Is there an algorithm for creating a regular grammar directly from a regular expression? All the discussions and notes I found so far go through an intermediary step of creating an FA for the reg ex and then the regular grammar from the FA. E.g., for a reg ex $a(b|c)*d$, what's the algorithm for figuring out the rewriting rules without first building the FA? I already built the grammar, but did so intuitively, I'd really like to see a generic algorithm that can be applied on any reg ex to build the grammar's productions.
Thanks
You can do it by combining grammars.
Notation:
$A,B,C,...$ will be non-terminals
$a,b,c,...$ will be terminals
$\alpha,\beta, ...$ will be "whatever can be here"
$x$ and $y$ will be regular expressions
The grammar corresponding to a regular expression $x$ will be denoted $f(x)=(N_x,\Sigma,P_x,S_x)$
$f(a)=(\{S\},\Sigma, \{S\to a\}, S)$
$f(x\mid y)=(N, \Sigma, P, S)$
$N=N_x\cup N_y \cup \{S\}$
$P=P_x\cup P_y\cup\{S\to \alpha \mid S_x\to \alpha\in P_x\}\cup\{S\to \alpha \mid S_y\to \alpha\in P_y\} $
The idea is that you want to be able to go one way or the other but if you add $S\to S_a$ and $S\to S_b$, then your grammar isn't regular anymore.
You could want to replace both $S_x$ and $S_y$ and their associated rules but if you do that, if the grammars use $S_x$ or $S_y$ somewhere on the right hand side, it might fail. For example if they represent $a^*$ and $b^*$ in such a way, then instead of $a^*\mid b^*$, your grammar would represent $(a\mid b)^*$ which isn't the same thing.

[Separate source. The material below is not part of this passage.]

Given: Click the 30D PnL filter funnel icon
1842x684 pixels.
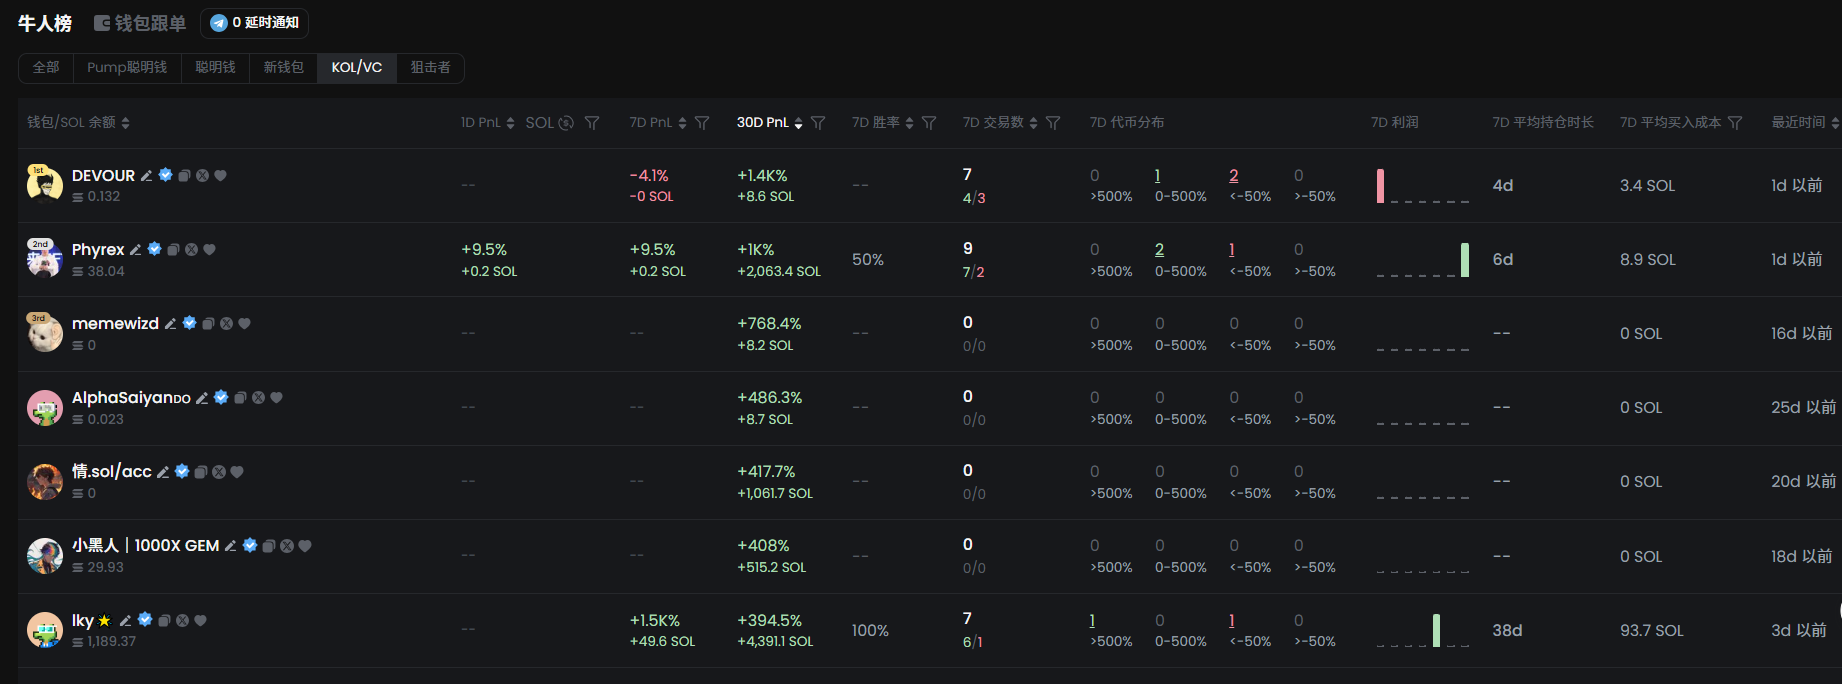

Here's the grammar for $a^*$:
$S\to \varepsilon$
$S\to aS$
$f(x\cdot y)=(N, \Sigma, P, S_x)$
$N=N_x\cup N_y$
$P=\{A\to bC\mid A\to bC\in P_x\} \cup \{A\to bS_y \mid A\to b \in P_x\}\cup \{A\to S_y \mid A\to \varepsilon \in P_x\} \cup P_y$
The idea is that since your grammar is regular, you'll always have a unique non-terminal until you finish your word with a rule not producing a non-terminal so you simply replace those rules in the first grammar by rules saying to continue on the second grammar.
$f(a*)=(N_a,\Sigma, P_a\cup \{A\to bS_a\mid A\to b\in P_a\}\cup \{A\to S_a\mid A\to \varepsilon\in P_a\}\cup \{S_a\to \varepsilon\}, S_a)$
$f(x^*)=(N_x,\Sigma, P, S_x)$
$P=P_x \cup \{A\to bS_x \mid A\to b \in P_x\}\cup \{A\to S_x \mid A\to \varepsilon \in P_x\}\cup \{S_x\to \varepsilon\}$
Same thing as above but you also take the rules giving simply the non-terminal or $\varepsilon$ to allow to end right away.